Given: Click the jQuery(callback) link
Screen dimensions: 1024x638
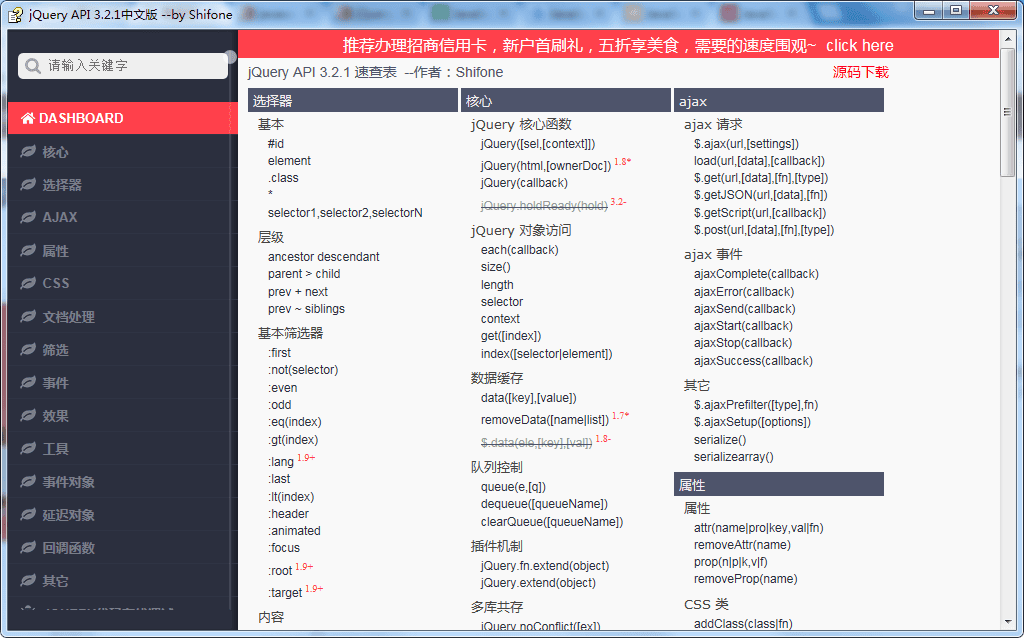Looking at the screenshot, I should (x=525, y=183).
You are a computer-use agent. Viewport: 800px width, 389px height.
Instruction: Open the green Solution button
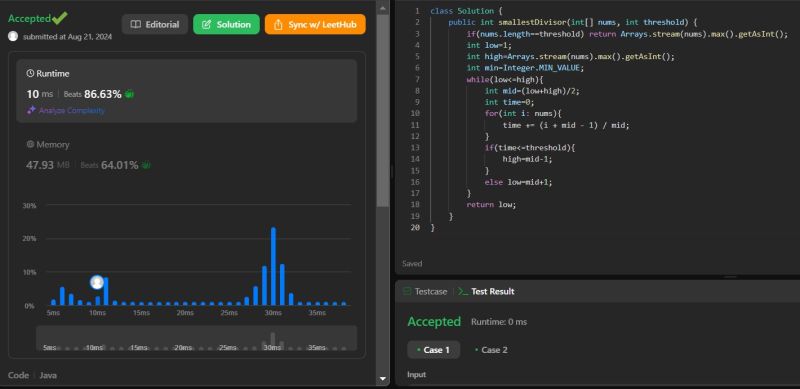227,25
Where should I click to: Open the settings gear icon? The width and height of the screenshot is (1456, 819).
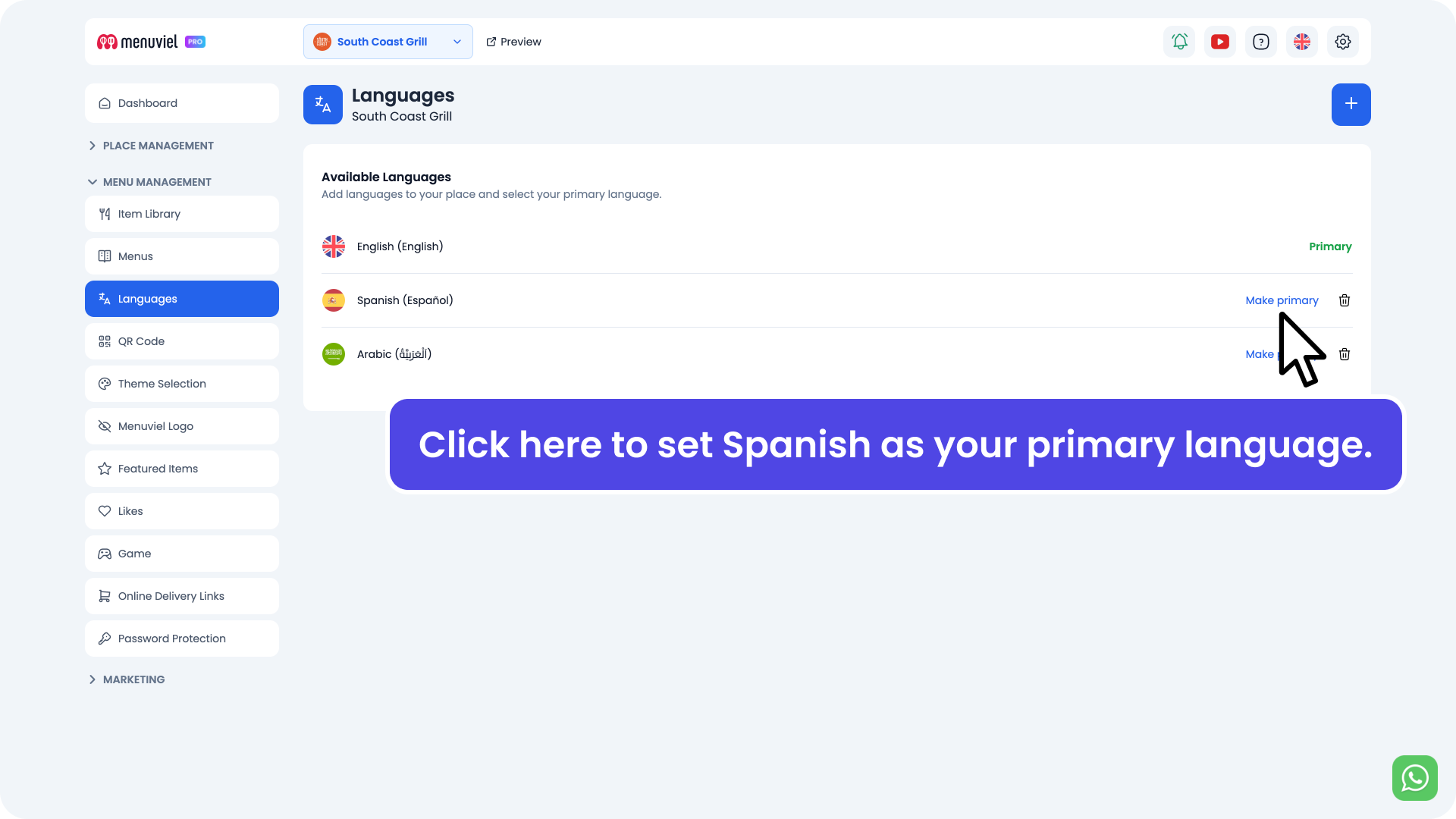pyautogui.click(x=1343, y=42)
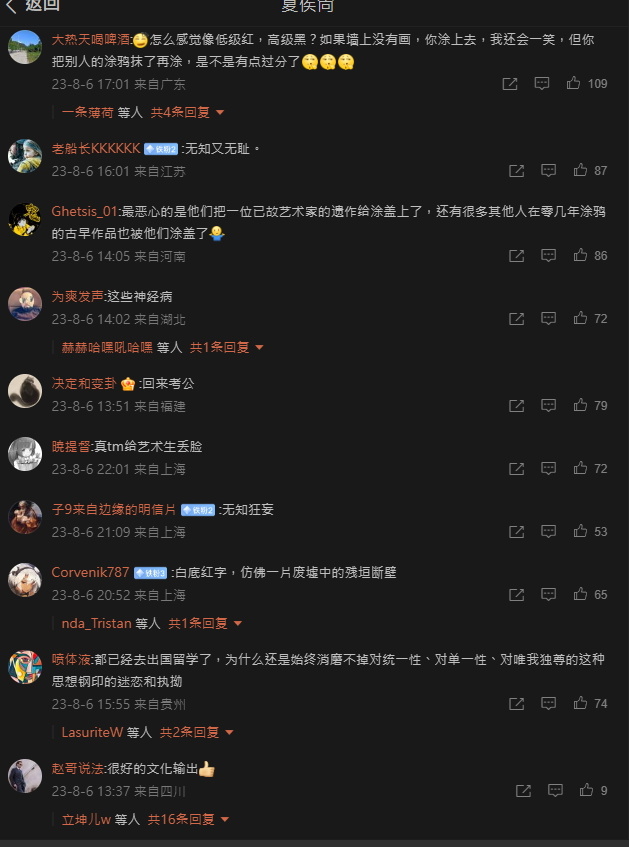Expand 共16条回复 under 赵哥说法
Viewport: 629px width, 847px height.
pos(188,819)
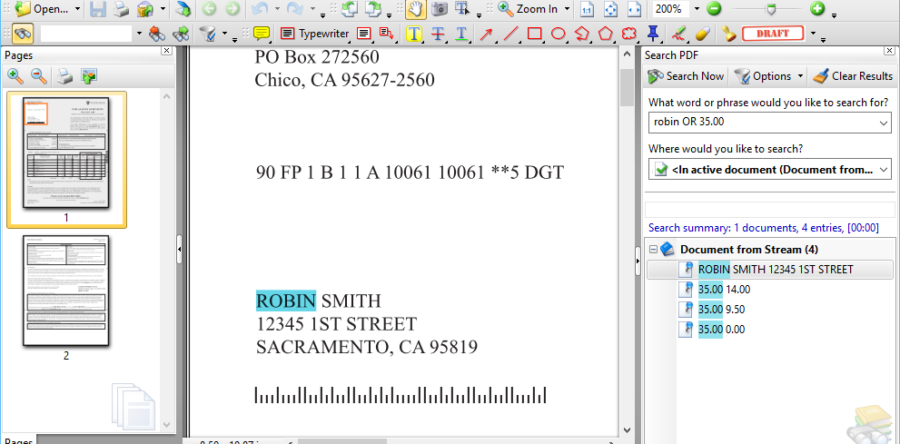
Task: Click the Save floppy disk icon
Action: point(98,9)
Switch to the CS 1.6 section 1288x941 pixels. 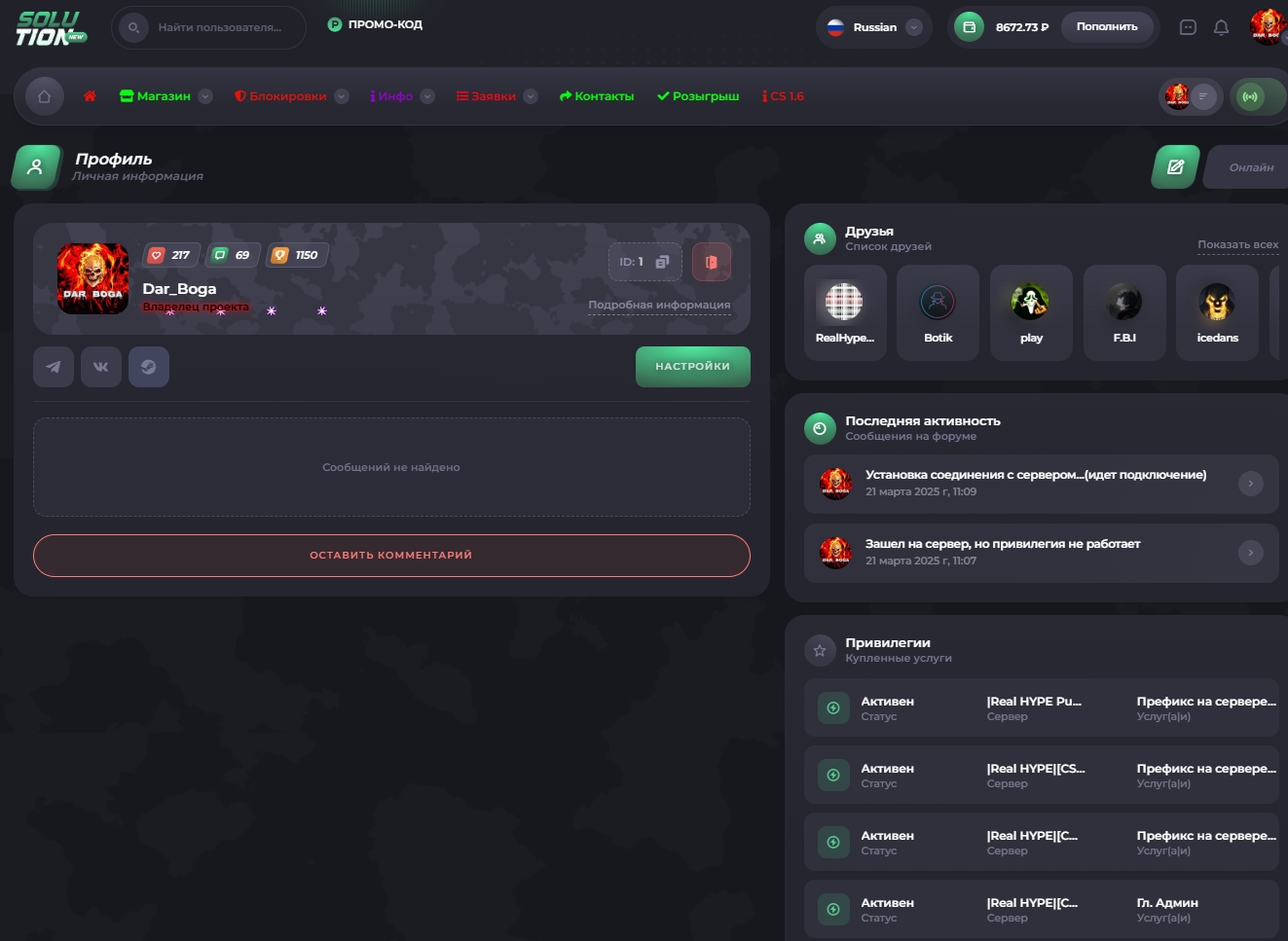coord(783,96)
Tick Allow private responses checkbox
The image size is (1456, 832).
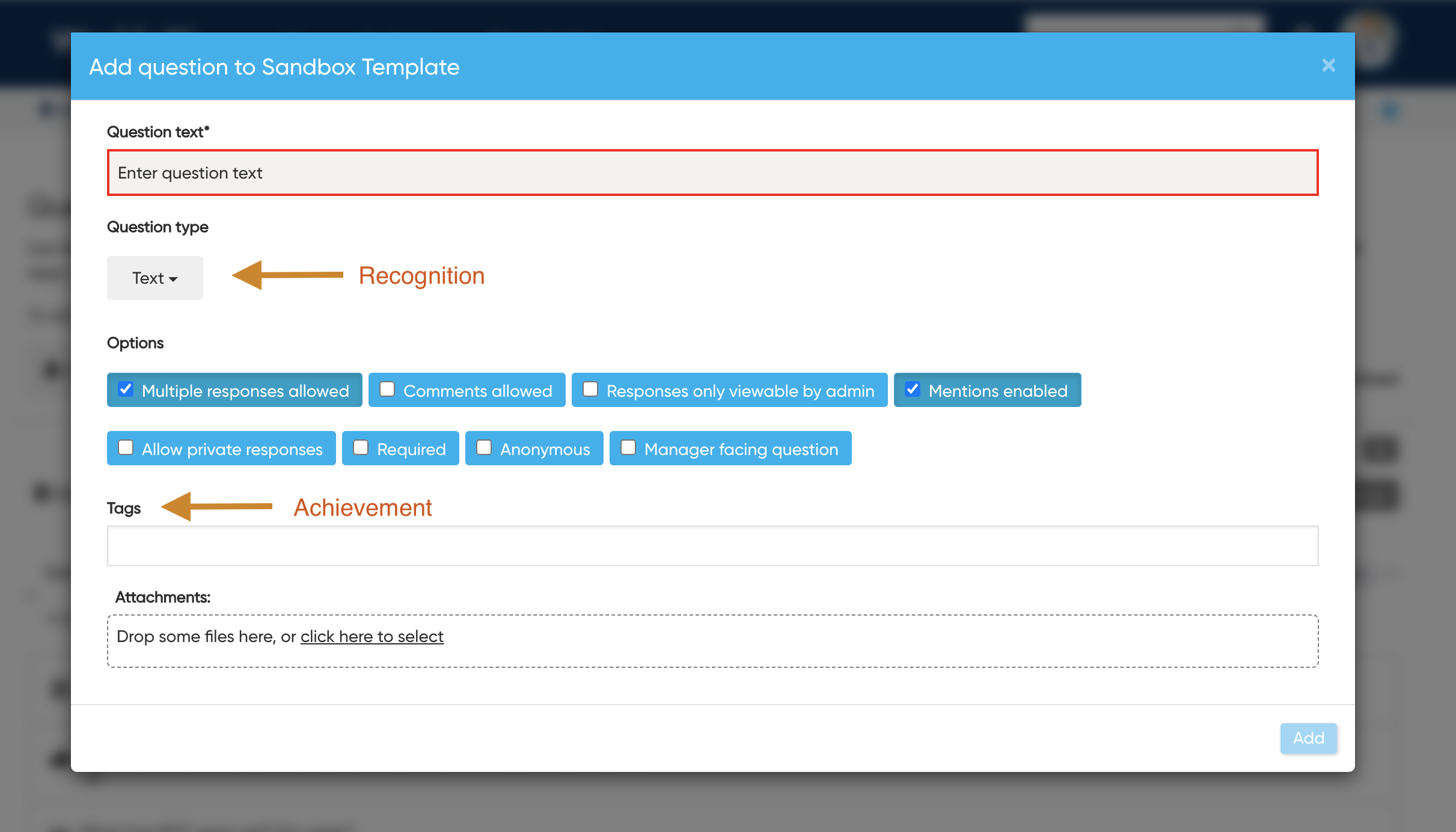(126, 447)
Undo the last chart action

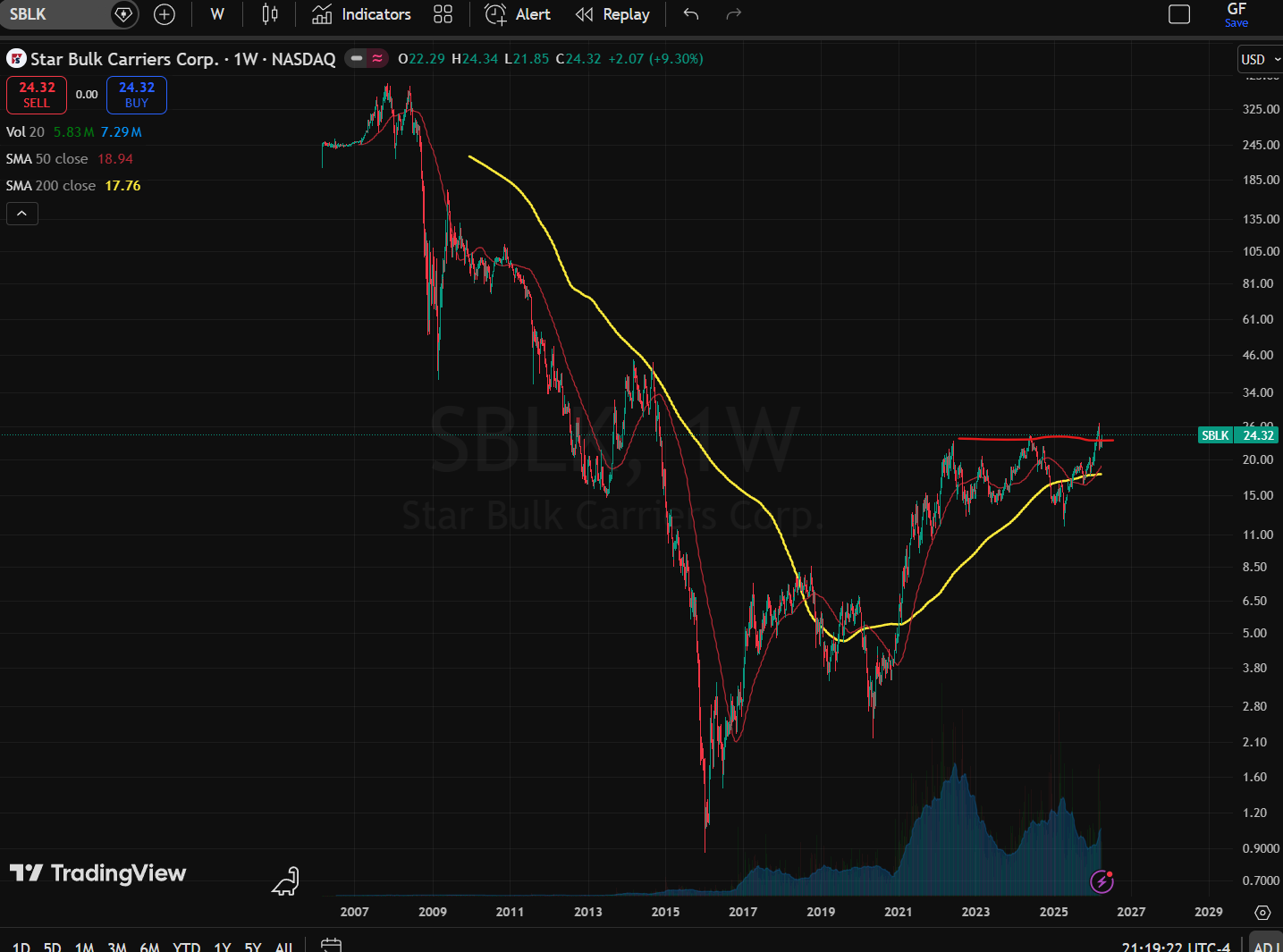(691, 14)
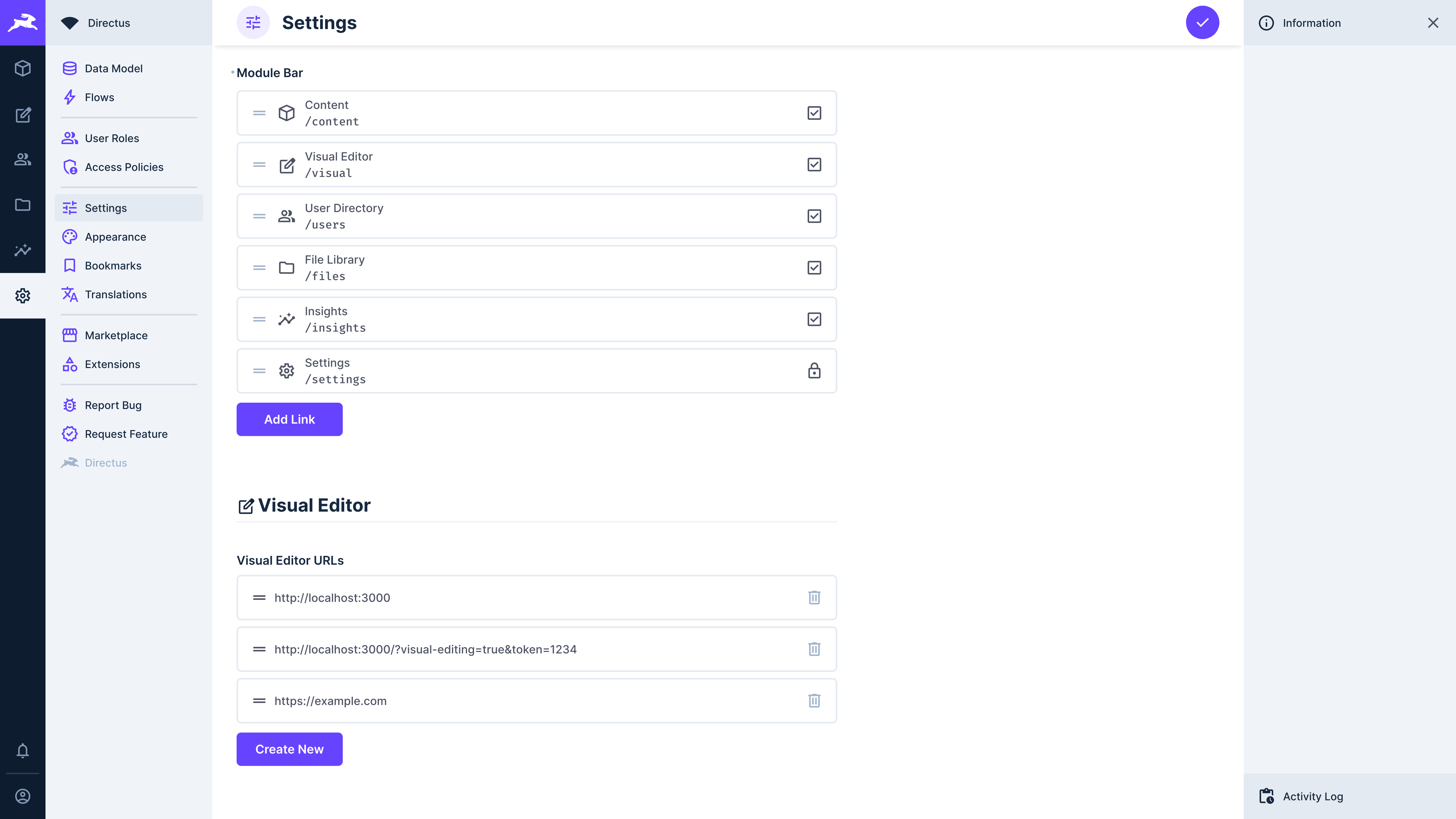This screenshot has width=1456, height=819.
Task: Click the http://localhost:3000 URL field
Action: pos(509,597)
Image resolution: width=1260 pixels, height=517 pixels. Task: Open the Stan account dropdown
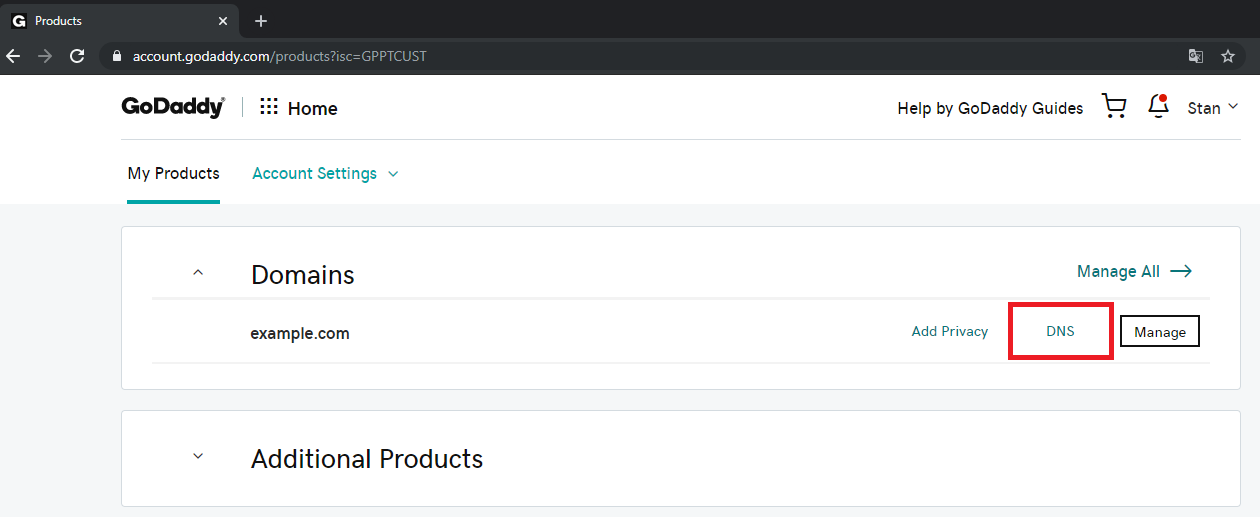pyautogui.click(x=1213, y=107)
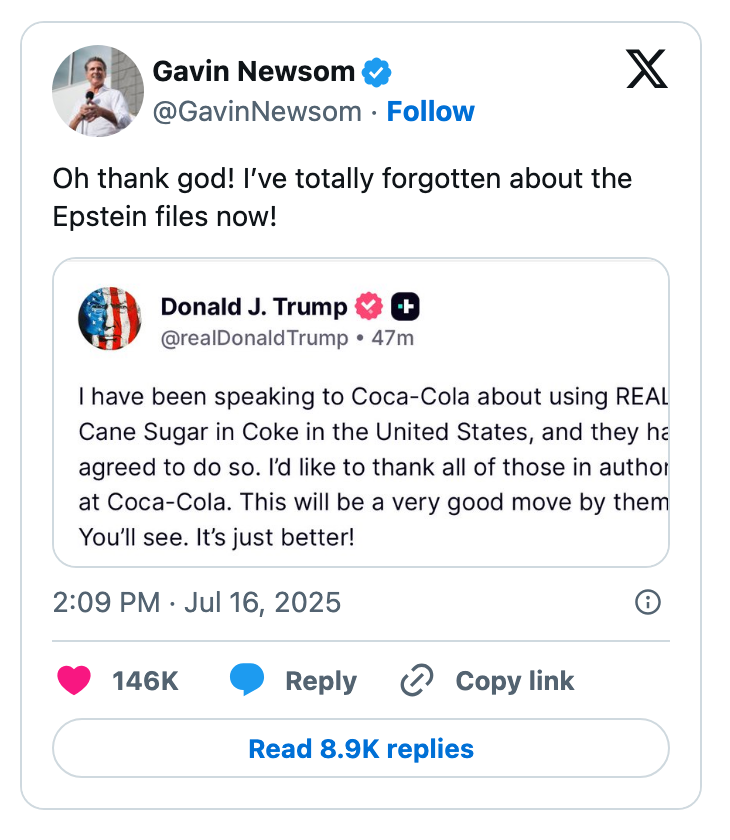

== == ==

* **What is asked**:
Locate each line in the records that contains the word "Open" and copy those lines.

* **Response to this exercise**:
Instruction: Open the green Solution button
Where should I click to: Open the settings gear icon? The width and height of the screenshot is (1456, 819).
Image resolution: width=1260 pixels, height=517 pixels. Task: Open the Stan account dropdown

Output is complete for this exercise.